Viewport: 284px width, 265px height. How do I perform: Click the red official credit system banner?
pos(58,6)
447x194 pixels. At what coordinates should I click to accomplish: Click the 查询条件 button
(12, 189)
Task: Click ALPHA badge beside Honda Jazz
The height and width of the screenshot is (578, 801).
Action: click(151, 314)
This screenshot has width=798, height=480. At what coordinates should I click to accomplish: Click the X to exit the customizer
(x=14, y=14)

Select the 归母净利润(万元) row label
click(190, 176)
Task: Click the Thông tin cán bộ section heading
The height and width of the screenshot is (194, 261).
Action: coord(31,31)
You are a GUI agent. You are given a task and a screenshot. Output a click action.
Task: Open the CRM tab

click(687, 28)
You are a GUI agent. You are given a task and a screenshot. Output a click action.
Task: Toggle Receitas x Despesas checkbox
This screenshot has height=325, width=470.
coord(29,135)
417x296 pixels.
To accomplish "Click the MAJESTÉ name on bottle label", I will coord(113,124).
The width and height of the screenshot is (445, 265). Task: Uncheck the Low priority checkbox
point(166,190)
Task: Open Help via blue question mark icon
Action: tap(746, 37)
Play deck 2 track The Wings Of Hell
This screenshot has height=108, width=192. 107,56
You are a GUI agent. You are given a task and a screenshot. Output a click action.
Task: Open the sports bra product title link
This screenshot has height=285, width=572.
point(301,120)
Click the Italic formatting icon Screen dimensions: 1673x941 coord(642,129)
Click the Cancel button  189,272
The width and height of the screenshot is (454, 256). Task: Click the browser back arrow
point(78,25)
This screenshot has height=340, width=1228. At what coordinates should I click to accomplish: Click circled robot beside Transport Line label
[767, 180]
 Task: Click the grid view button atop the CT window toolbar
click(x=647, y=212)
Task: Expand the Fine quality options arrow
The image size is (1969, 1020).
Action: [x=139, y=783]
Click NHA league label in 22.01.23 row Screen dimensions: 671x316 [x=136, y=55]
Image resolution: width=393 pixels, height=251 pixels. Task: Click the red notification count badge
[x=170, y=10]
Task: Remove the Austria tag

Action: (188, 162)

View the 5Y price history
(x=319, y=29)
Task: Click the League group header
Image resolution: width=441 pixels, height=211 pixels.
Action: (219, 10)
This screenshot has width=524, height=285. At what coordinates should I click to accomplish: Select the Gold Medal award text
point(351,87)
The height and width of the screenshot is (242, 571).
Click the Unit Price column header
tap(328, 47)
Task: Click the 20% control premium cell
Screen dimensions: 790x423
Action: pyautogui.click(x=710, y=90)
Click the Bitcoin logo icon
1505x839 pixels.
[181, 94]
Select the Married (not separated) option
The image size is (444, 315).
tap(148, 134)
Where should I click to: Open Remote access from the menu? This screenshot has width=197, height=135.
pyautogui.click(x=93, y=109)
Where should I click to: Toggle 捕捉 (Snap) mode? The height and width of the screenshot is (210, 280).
---
Convert everything from the line containing "Task: Click the 20% control premium cell" down to the end of the records into a Markdown table with the columns No. and Line. Give each non-blank line its own row, numbered in order.

| No. | Line |
|---|---|
| 1 | Task: Click the 20% control premium cell |
| 2 | Screen dimensions: 790x423 |
| 3 | Action: pyautogui.click(x=710, y=90) |
| 4 | Click the Bitcoin logo icon |
| 5 | 1505x839 pixels. |
| 6 | [181, 94] |
| 7 | Select the Married (not separated) option |
| 8 | The image size is (444, 315). |
| 9 | tap(148, 134) |
| 10 | Where should I click to: Open Remote access from the menu? This screenshot has width=197, height=135. |
| 11 | pyautogui.click(x=93, y=109) |
| 12 | Where should I click to: Toggle 捕捉 (Snap) mode? The height and width of the screenshot is (210, 280). |